▸ WHAT IS EXPECTED
Every line with "height" in it must be copied from the data.

▸ LISTED ENTRIES

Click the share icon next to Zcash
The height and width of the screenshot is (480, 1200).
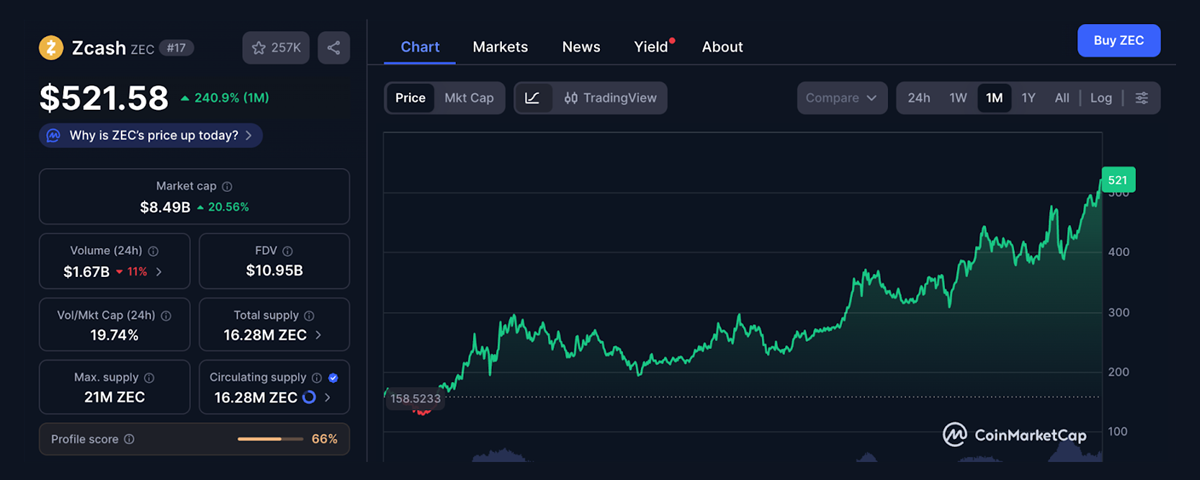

==

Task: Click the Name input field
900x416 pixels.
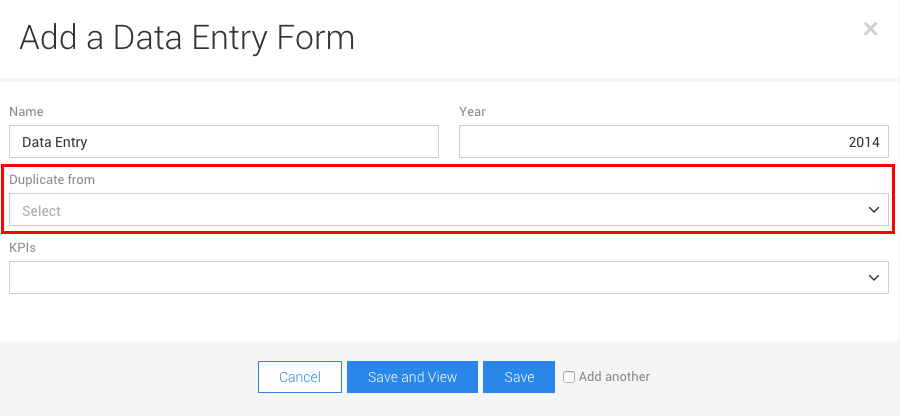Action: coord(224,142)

==

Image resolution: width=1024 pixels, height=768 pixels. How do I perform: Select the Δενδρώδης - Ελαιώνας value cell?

▸ SOLUTION TO THE PROBLEM
The height and width of the screenshot is (480, 1200).
Image resolution: width=1024 pixels, height=768 pixels. How do I perform: Select the Δενδρώδης - Ελαιώνας value cell?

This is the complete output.